[Task brief]
Quote the records below from the line containing "The width and height of the screenshot is (1456, 819)." through the line containing "(x=294, y=544)", leaving out any pictures.

[Raw records]
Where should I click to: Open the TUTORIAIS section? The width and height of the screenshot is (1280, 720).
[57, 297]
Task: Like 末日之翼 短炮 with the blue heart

---

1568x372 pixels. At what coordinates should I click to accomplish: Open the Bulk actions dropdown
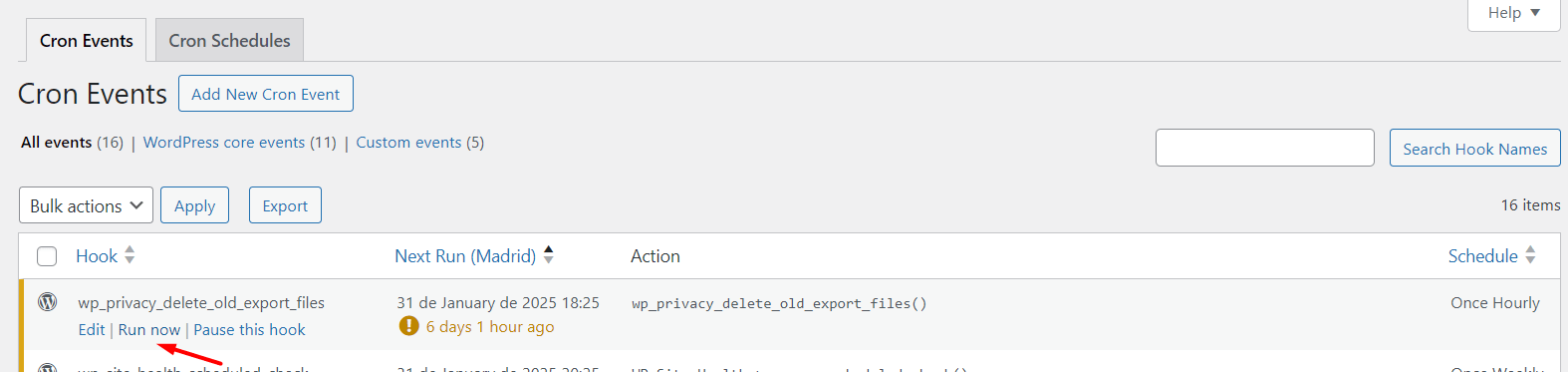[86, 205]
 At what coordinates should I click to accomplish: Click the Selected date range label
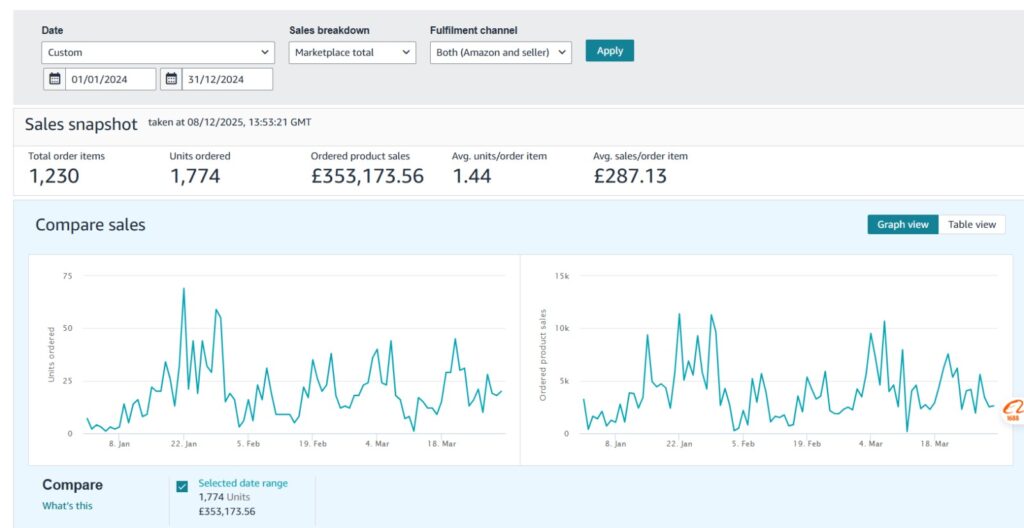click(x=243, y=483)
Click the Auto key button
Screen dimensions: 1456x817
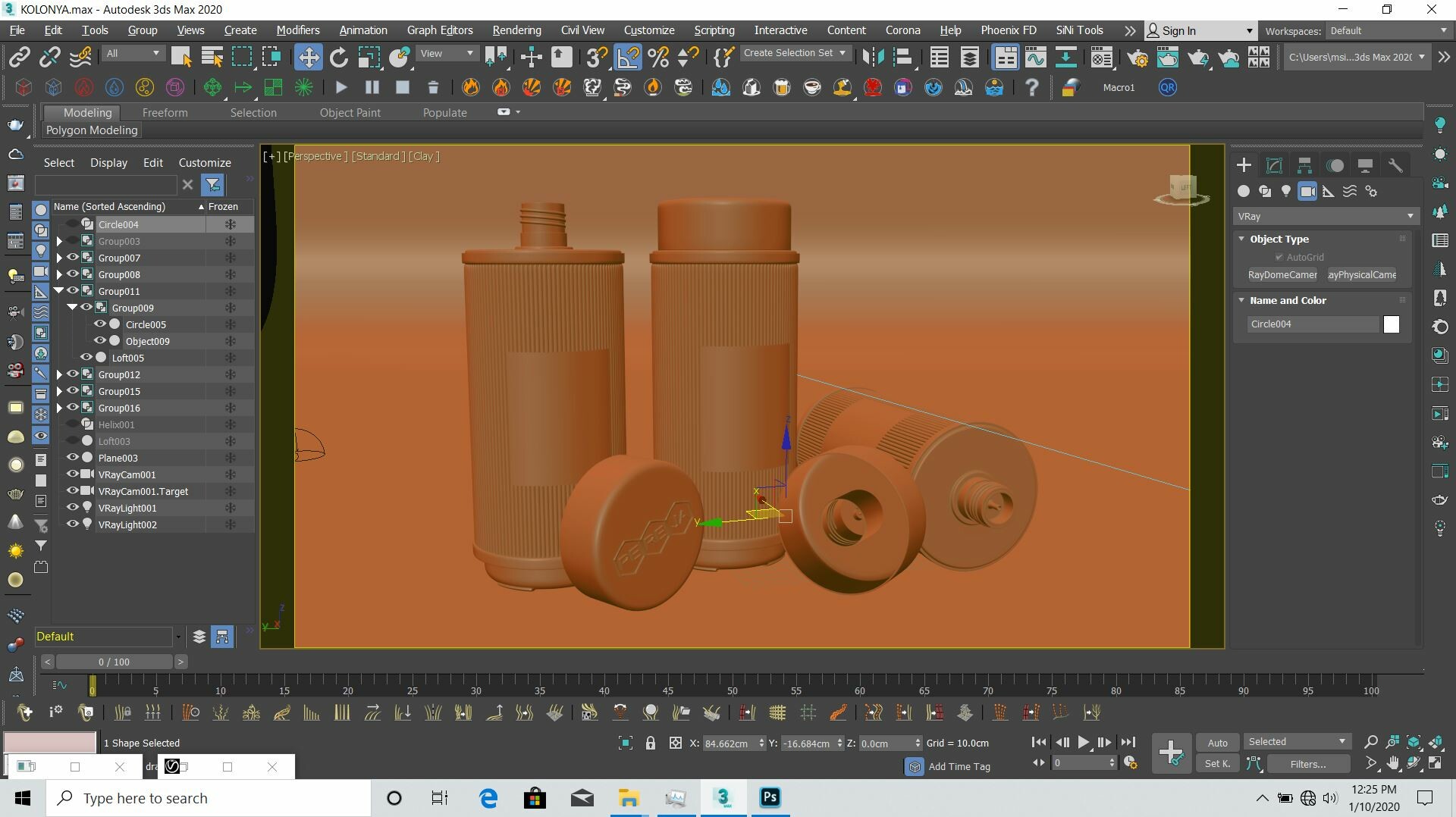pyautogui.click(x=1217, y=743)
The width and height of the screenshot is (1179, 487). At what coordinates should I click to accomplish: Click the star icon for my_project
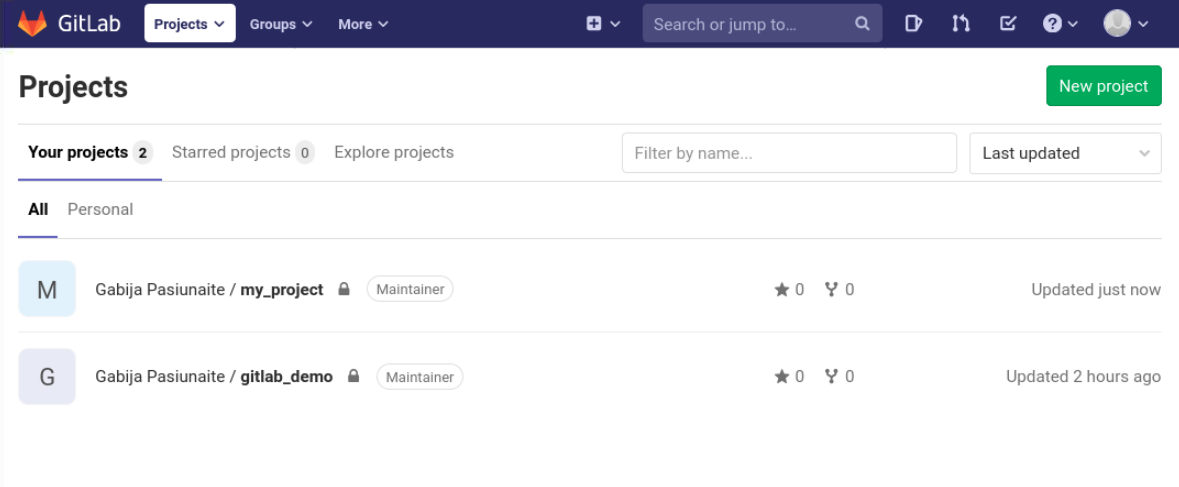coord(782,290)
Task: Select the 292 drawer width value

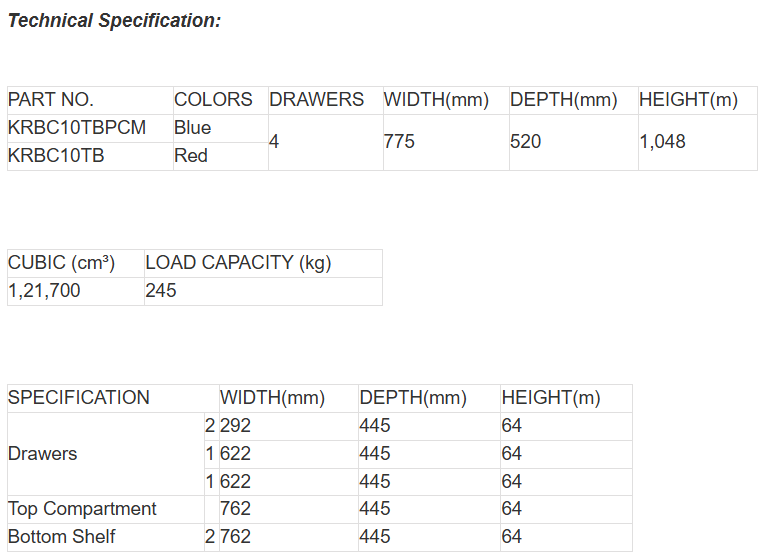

--

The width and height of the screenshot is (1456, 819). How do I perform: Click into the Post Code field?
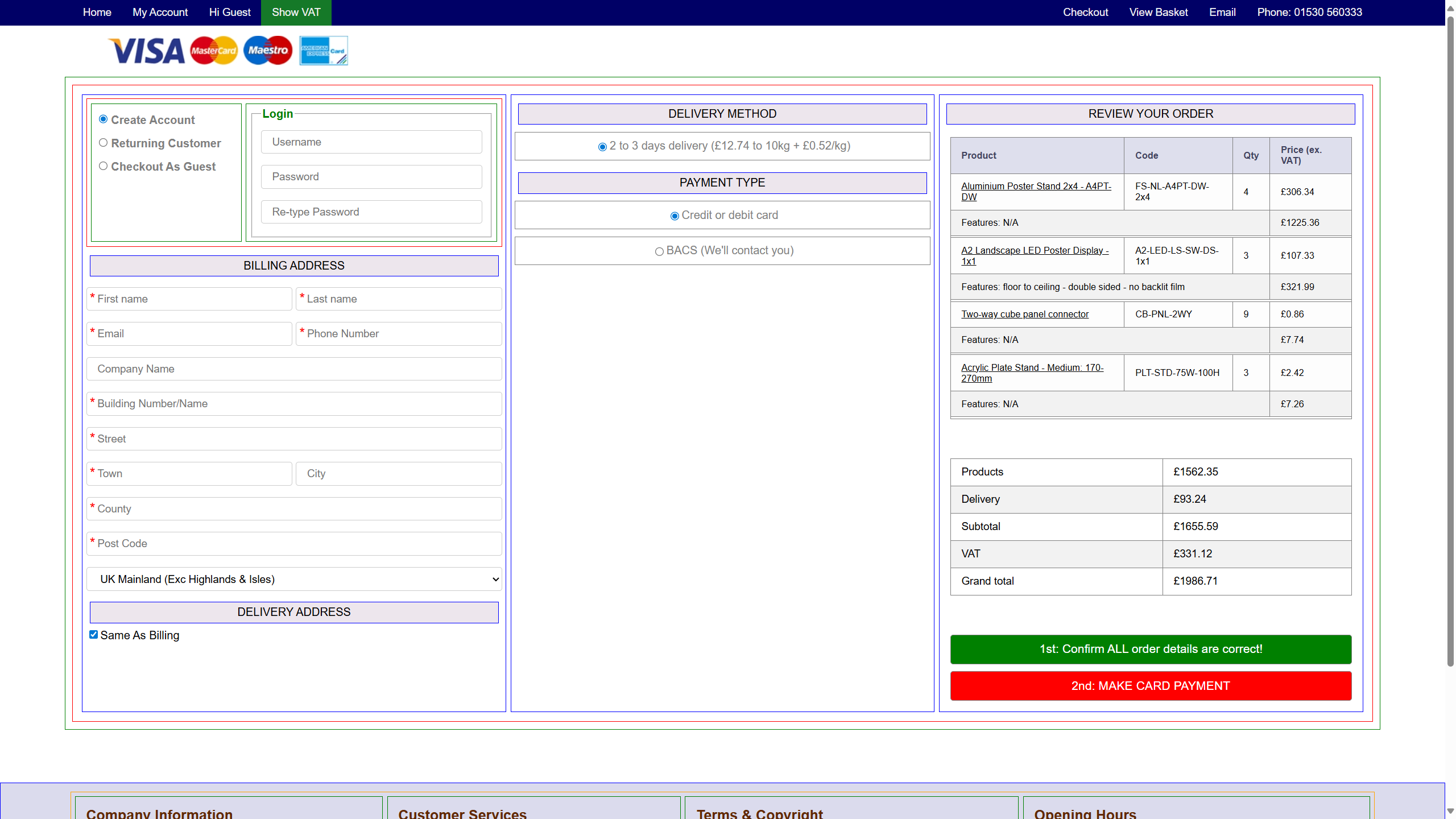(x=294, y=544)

[Response to this task]
The width and height of the screenshot is (1456, 819). How do I perform: Click into the Post Code field?
(x=294, y=544)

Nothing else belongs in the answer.